:: SET EXERCISE ::
Reproduce the records below word for word, beginning at the first line and ending after the line that contains "tap(791, 736)".

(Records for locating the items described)
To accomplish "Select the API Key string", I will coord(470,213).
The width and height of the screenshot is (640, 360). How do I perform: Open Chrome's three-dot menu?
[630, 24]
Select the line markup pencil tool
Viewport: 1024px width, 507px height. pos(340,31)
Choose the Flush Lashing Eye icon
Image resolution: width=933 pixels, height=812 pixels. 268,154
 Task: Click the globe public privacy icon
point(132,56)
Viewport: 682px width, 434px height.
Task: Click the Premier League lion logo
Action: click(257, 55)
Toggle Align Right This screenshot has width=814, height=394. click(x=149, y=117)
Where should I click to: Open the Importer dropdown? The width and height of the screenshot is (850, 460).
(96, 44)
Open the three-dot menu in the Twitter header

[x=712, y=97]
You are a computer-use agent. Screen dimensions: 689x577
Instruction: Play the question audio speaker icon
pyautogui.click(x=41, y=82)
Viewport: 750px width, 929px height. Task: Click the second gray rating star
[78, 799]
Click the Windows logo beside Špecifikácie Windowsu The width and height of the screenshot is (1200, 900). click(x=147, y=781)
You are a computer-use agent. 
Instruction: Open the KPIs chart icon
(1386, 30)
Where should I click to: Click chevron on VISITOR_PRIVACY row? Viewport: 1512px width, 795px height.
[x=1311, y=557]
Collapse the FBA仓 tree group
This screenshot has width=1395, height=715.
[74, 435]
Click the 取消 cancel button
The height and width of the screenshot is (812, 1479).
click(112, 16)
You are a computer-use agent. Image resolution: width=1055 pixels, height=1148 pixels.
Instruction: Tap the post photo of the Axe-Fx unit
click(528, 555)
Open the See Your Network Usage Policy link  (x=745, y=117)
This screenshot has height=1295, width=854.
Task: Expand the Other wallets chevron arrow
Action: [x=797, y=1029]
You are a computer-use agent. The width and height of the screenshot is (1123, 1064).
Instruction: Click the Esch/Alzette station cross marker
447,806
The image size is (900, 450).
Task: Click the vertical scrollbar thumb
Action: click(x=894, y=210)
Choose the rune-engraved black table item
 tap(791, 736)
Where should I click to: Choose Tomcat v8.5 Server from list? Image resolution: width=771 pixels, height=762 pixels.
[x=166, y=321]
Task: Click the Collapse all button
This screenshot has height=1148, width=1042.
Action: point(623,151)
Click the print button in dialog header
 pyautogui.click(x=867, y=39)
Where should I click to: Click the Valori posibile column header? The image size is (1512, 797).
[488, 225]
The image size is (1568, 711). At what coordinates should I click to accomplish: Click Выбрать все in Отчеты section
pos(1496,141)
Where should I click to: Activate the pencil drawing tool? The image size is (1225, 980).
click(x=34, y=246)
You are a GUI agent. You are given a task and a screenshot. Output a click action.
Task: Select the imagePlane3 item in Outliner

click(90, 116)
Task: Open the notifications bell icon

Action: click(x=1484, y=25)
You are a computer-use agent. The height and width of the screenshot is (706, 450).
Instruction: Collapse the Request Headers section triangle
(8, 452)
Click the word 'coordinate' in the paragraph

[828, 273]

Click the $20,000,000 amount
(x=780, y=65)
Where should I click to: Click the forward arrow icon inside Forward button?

:: EXERCISE SOLUTION ::
To accomplish "Select the API Key string", I will coord(470,213).
The width and height of the screenshot is (640, 360). How do I perform: Open Chrome's three-dot menu?
[630, 24]
Select the line markup pencil tool
Viewport: 1024px width, 507px height. pos(340,31)
Choose the Flush Lashing Eye icon
Image resolution: width=933 pixels, height=812 pixels. 268,154
 Task: Click the globe public privacy icon
point(132,56)
Viewport: 682px width, 434px height.
Task: Click the Premier League lion logo
Action: click(257, 55)
Toggle Align Right This screenshot has width=814, height=394. click(x=149, y=117)
Where should I click to: Open the Importer dropdown? The width and height of the screenshot is (850, 460).
(96, 44)
Open the three-dot menu in the Twitter header

[x=712, y=97]
You are a computer-use agent. Screen dimensions: 689x577
Instruction: Play the question audio speaker icon
pyautogui.click(x=41, y=82)
Viewport: 750px width, 929px height. Task: Click the second gray rating star
[78, 799]
Click the Windows logo beside Špecifikácie Windowsu The width and height of the screenshot is (1200, 900). click(x=147, y=781)
You are a computer-use agent. 
Instruction: Open the KPIs chart icon
(1386, 30)
Where should I click to: Click chevron on VISITOR_PRIVACY row? Viewport: 1512px width, 795px height.
[x=1311, y=557]
Collapse the FBA仓 tree group
This screenshot has width=1395, height=715.
[74, 435]
Click the 取消 cancel button
The height and width of the screenshot is (812, 1479).
click(112, 16)
You are a computer-use agent. Image resolution: width=1055 pixels, height=1148 pixels.
Instruction: Tap the post photo of the Axe-Fx unit
click(528, 555)
Open the See Your Network Usage Policy link  (x=745, y=117)
This screenshot has height=1295, width=854.
Task: Expand the Other wallets chevron arrow
Action: [x=797, y=1029]
You are a computer-use agent. The width and height of the screenshot is (1123, 1064).
Instruction: Click the Esch/Alzette station cross marker
447,806
The image size is (900, 450).
Task: Click the vertical scrollbar thumb
Action: click(x=894, y=210)
Choose the rune-engraved black table item
 tap(791, 736)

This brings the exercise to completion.